*** TASK INPUTS ***

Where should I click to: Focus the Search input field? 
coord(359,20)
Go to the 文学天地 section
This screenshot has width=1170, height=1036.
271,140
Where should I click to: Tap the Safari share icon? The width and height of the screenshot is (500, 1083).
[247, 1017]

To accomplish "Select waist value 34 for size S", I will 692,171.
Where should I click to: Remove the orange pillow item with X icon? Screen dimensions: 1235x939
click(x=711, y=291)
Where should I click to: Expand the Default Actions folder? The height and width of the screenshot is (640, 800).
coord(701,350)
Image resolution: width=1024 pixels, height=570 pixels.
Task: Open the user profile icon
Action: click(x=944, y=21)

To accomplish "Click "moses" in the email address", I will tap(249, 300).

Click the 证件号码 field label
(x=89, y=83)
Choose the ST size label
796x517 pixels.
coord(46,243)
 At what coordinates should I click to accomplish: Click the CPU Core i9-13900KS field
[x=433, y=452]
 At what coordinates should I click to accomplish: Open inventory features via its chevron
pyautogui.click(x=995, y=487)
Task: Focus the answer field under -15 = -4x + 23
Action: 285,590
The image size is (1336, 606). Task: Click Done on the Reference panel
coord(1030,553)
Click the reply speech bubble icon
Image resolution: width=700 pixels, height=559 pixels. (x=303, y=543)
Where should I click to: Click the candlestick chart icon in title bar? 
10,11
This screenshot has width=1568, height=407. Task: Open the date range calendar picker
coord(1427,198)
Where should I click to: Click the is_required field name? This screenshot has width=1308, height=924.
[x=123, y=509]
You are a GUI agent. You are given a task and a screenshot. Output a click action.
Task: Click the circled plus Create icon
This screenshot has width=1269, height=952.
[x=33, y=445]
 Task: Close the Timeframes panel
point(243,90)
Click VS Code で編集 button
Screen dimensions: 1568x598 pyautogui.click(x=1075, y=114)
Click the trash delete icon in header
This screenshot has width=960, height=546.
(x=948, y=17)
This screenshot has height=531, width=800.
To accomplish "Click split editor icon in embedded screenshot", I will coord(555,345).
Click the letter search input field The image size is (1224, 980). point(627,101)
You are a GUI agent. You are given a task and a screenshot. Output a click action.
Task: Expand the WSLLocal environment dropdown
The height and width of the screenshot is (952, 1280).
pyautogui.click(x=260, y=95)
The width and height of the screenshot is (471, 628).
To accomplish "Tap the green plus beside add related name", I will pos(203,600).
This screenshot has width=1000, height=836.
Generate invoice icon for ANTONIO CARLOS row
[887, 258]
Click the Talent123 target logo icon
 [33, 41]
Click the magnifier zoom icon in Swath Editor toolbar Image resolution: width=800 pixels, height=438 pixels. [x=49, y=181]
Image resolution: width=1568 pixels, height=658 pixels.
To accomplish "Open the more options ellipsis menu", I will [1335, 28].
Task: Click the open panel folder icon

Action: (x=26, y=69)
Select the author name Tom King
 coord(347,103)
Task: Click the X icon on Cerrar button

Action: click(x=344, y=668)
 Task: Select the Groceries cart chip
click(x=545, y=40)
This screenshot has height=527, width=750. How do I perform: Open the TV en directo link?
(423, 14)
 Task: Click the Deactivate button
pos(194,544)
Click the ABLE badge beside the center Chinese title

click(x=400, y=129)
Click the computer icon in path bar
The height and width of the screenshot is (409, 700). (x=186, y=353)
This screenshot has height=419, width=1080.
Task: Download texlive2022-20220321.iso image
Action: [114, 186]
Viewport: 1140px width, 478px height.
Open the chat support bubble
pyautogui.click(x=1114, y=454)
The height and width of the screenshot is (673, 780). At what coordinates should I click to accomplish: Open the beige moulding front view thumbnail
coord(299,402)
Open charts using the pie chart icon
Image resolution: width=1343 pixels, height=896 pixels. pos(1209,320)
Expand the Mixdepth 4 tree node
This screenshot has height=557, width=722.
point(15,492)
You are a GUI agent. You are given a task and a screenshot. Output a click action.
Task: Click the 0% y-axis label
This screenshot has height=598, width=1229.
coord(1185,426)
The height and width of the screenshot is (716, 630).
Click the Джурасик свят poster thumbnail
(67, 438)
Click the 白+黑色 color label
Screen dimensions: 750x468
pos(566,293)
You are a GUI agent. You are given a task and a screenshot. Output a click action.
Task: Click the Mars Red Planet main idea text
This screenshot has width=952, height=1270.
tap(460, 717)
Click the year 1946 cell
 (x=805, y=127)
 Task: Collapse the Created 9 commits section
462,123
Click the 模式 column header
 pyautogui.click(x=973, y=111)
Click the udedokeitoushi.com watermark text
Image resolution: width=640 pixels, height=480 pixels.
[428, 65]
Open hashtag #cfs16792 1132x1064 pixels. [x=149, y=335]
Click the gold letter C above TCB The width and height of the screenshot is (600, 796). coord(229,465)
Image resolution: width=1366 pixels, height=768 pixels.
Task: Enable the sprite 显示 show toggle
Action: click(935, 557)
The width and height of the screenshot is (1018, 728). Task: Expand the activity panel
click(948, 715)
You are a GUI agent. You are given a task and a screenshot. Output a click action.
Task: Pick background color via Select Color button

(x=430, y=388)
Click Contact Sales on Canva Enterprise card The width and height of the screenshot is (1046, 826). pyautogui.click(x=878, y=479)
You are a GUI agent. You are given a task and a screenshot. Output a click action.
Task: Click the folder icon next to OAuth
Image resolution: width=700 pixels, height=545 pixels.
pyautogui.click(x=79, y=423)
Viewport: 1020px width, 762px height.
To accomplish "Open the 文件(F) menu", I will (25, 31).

***

## WORK TO COMPLETE
Take the word "menu" and find each line of the material that contains it. Copy those lines.

## TASK RESULT
To accomplish "Open the more options ellipsis menu", I will [1335, 28].
To accomplish "Open the 文件(F) menu", I will (25, 31).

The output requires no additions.